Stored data
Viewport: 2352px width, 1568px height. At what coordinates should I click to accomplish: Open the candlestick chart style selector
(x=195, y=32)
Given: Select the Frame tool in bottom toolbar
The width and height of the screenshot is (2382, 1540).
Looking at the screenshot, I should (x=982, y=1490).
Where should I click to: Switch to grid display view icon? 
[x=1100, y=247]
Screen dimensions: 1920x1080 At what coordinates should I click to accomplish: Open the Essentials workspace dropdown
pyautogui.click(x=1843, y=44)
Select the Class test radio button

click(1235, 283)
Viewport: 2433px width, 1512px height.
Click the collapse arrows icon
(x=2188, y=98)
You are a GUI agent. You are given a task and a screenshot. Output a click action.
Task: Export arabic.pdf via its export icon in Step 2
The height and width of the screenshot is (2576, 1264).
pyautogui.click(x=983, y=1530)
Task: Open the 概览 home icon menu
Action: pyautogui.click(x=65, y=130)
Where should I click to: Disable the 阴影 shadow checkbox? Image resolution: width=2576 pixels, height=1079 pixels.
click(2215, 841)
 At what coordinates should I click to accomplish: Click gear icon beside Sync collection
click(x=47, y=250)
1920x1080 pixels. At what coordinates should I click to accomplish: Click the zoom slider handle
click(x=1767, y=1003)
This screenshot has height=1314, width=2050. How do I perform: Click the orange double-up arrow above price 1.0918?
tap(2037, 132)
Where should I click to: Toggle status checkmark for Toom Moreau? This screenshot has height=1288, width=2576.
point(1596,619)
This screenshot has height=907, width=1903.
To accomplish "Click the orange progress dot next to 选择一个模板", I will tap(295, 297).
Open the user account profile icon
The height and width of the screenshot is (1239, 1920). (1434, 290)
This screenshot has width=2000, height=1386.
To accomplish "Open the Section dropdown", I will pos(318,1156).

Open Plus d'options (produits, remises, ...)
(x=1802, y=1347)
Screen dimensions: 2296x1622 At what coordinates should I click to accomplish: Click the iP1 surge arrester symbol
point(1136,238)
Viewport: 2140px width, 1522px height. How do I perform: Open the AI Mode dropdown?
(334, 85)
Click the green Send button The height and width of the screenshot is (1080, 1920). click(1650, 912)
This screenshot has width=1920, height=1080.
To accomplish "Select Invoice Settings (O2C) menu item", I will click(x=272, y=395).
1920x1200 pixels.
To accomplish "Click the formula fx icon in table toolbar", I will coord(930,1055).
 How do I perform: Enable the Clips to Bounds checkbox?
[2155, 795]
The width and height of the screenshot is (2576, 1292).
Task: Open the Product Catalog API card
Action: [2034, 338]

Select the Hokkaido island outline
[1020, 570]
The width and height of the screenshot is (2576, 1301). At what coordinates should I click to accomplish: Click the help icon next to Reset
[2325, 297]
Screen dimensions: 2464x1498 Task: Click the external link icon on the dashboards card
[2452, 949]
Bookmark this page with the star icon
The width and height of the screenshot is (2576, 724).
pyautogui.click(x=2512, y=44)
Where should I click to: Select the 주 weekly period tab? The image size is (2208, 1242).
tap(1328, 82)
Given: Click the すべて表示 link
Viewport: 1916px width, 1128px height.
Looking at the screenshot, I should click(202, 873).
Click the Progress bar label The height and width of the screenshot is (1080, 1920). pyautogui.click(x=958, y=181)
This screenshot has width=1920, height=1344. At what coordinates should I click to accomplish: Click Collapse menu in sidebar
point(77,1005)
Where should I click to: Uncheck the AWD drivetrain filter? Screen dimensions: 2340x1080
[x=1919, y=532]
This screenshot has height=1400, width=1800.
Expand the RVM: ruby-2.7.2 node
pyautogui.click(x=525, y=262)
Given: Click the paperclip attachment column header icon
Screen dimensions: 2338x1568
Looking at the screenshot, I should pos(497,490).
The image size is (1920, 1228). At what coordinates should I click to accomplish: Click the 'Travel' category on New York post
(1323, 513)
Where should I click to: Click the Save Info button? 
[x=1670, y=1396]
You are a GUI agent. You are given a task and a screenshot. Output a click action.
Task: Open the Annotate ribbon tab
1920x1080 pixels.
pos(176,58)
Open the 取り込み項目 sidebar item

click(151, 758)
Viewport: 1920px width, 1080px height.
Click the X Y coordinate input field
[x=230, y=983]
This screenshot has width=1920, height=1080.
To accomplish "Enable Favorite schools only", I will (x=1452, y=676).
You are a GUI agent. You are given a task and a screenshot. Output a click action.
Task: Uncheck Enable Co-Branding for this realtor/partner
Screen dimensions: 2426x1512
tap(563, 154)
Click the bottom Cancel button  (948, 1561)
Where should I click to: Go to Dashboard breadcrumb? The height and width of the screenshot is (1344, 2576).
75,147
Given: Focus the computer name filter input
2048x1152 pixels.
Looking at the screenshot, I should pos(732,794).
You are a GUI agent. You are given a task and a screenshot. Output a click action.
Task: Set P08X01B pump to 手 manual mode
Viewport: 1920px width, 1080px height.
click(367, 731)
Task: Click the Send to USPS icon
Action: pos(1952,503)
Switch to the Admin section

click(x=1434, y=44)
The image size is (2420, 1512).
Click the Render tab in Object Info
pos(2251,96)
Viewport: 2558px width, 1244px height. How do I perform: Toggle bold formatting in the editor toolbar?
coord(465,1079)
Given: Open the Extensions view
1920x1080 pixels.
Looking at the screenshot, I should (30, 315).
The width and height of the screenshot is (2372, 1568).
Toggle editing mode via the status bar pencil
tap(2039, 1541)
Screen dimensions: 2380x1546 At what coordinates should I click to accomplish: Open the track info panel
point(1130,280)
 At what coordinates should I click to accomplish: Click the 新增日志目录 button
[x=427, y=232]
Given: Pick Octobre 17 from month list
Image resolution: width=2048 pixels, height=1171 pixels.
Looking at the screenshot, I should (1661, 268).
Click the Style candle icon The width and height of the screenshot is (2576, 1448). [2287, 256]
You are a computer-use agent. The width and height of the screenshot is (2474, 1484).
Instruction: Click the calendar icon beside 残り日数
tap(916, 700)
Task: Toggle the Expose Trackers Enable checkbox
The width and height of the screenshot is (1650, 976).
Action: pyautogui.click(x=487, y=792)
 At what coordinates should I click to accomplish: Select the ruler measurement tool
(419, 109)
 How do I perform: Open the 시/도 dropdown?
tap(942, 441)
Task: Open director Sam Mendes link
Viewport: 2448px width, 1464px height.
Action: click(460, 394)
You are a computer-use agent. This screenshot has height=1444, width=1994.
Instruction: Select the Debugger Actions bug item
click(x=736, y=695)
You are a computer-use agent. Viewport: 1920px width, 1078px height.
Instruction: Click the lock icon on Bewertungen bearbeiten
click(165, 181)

THE TASK
Write all the entries out again exactly as they are.

OUTPUT BELOW
Viewport: 2352px width, 1568px height. At what coordinates should I click to accomplish: Open the candlestick chart style selector
(x=195, y=32)
Given: Select the Frame tool in bottom toolbar
The width and height of the screenshot is (2382, 1540).
Looking at the screenshot, I should (x=982, y=1490).
Where should I click to: Switch to grid display view icon? 
[x=1100, y=247]
Screen dimensions: 1920x1080 At what coordinates should I click to accomplish: Open the Essentials workspace dropdown
pyautogui.click(x=1843, y=44)
Select the Class test radio button

click(1235, 283)
Viewport: 2433px width, 1512px height.
Click the collapse arrows icon
(x=2188, y=98)
You are a GUI agent. You are given a task and a screenshot. Output a click action.
Task: Export arabic.pdf via its export icon in Step 2
The height and width of the screenshot is (2576, 1264).
pyautogui.click(x=983, y=1530)
Task: Open the 概览 home icon menu
Action: pyautogui.click(x=65, y=130)
Where should I click to: Disable the 阴影 shadow checkbox? Image resolution: width=2576 pixels, height=1079 pixels.
click(2215, 841)
 At what coordinates should I click to accomplish: Click gear icon beside Sync collection
click(x=47, y=250)
1920x1080 pixels. At what coordinates should I click to accomplish: Click the zoom slider handle
click(x=1767, y=1003)
This screenshot has height=1314, width=2050. How do I perform: Click the orange double-up arrow above price 1.0918?
tap(2037, 132)
Where should I click to: Toggle status checkmark for Toom Moreau? This screenshot has height=1288, width=2576.
point(1596,619)
This screenshot has height=907, width=1903.
To accomplish "Click the orange progress dot next to 选择一个模板", I will tap(295, 297).
Open the user account profile icon
The height and width of the screenshot is (1239, 1920). (1434, 290)
This screenshot has width=2000, height=1386.
To accomplish "Open the Section dropdown", I will pos(318,1156).

Open Plus d'options (produits, remises, ...)
(x=1802, y=1347)
Screen dimensions: 2296x1622 At what coordinates should I click to accomplish: Click the iP1 surge arrester symbol
point(1136,238)
Viewport: 2140px width, 1522px height. How do I perform: Open the AI Mode dropdown?
(334, 85)
Click the green Send button The height and width of the screenshot is (1080, 1920). click(1650, 912)
This screenshot has width=1920, height=1080.
To accomplish "Select Invoice Settings (O2C) menu item", I will click(x=272, y=395).
1920x1200 pixels.
To accomplish "Click the formula fx icon in table toolbar", I will coord(930,1055).
 How do I perform: Enable the Clips to Bounds checkbox?
[2155, 795]
The width and height of the screenshot is (2576, 1292).
Task: Open the Product Catalog API card
Action: [2034, 338]

Select the Hokkaido island outline
[1020, 570]
The width and height of the screenshot is (2576, 1301). At what coordinates should I click to accomplish: Click the help icon next to Reset
[2325, 297]
Screen dimensions: 2464x1498 Task: Click the external link icon on the dashboards card
[2452, 949]
Bookmark this page with the star icon
The width and height of the screenshot is (2576, 724).
pyautogui.click(x=2512, y=44)
Where should I click to: Select the 주 weekly period tab? The image size is (2208, 1242).
tap(1328, 82)
Given: Click the すべて表示 link
Viewport: 1916px width, 1128px height.
Looking at the screenshot, I should click(202, 873).
Click the Progress bar label The height and width of the screenshot is (1080, 1920). pyautogui.click(x=958, y=181)
This screenshot has width=1920, height=1344. At what coordinates should I click to accomplish: Click Collapse menu in sidebar
point(77,1005)
Where should I click to: Uncheck the AWD drivetrain filter? Screen dimensions: 2340x1080
[x=1919, y=532]
This screenshot has height=1400, width=1800.
Expand the RVM: ruby-2.7.2 node
pyautogui.click(x=525, y=262)
Given: Click the paperclip attachment column header icon
Screen dimensions: 2338x1568
Looking at the screenshot, I should pos(497,490).
The image size is (1920, 1228). At what coordinates should I click to accomplish: Click the 'Travel' category on New York post
(1323, 513)
Where should I click to: Click the Save Info button? 
[x=1670, y=1396]
You are a GUI agent. You are given a task and a screenshot. Output a click action.
Task: Open the Annotate ribbon tab
1920x1080 pixels.
pos(176,58)
Open the 取り込み項目 sidebar item

click(151, 758)
Viewport: 1920px width, 1080px height.
Click the X Y coordinate input field
[x=230, y=983]
This screenshot has width=1920, height=1080.
To accomplish "Enable Favorite schools only", I will (x=1452, y=676).
You are a GUI agent. You are given a task and a screenshot. Output a click action.
Task: Uncheck Enable Co-Branding for this realtor/partner
Screen dimensions: 2426x1512
tap(563, 154)
Click the bottom Cancel button  (948, 1561)
Where should I click to: Go to Dashboard breadcrumb? The height and width of the screenshot is (1344, 2576).
75,147
Given: Focus the computer name filter input
2048x1152 pixels.
Looking at the screenshot, I should pos(732,794).
You are a GUI agent. You are given a task and a screenshot. Output a click action.
Task: Set P08X01B pump to 手 manual mode
Viewport: 1920px width, 1080px height.
click(367, 731)
Task: Click the Send to USPS icon
Action: pos(1952,503)
Switch to the Admin section

click(x=1434, y=44)
The image size is (2420, 1512).
Click the Render tab in Object Info
pos(2251,96)
Viewport: 2558px width, 1244px height. How do I perform: Toggle bold formatting in the editor toolbar?
coord(465,1079)
Given: Open the Extensions view
1920x1080 pixels.
Looking at the screenshot, I should (30, 315).
The width and height of the screenshot is (2372, 1568).
Toggle editing mode via the status bar pencil
tap(2039, 1541)
Screen dimensions: 2380x1546 At what coordinates should I click to accomplish: Open the track info panel
point(1130,280)
 At what coordinates should I click to accomplish: Click the 新增日志目录 button
[x=427, y=232]
Given: Pick Octobre 17 from month list
Image resolution: width=2048 pixels, height=1171 pixels.
Looking at the screenshot, I should (1661, 268).
Click the Style candle icon The width and height of the screenshot is (2576, 1448). [2287, 256]
You are a computer-use agent. The width and height of the screenshot is (2474, 1484).
Instruction: Click the calendar icon beside 残り日数
tap(916, 700)
Task: Toggle the Expose Trackers Enable checkbox
The width and height of the screenshot is (1650, 976).
Action: pyautogui.click(x=487, y=792)
 At what coordinates should I click to accomplish: Select the ruler measurement tool
(419, 109)
 How do I perform: Open the 시/도 dropdown?
tap(942, 441)
Task: Open director Sam Mendes link
Viewport: 2448px width, 1464px height.
Action: click(460, 394)
You are a computer-use agent. This screenshot has height=1444, width=1994.
Instruction: Select the Debugger Actions bug item
click(x=736, y=695)
You are a computer-use agent. Viewport: 1920px width, 1078px height.
Instruction: Click the lock icon on Bewertungen bearbeiten
click(165, 181)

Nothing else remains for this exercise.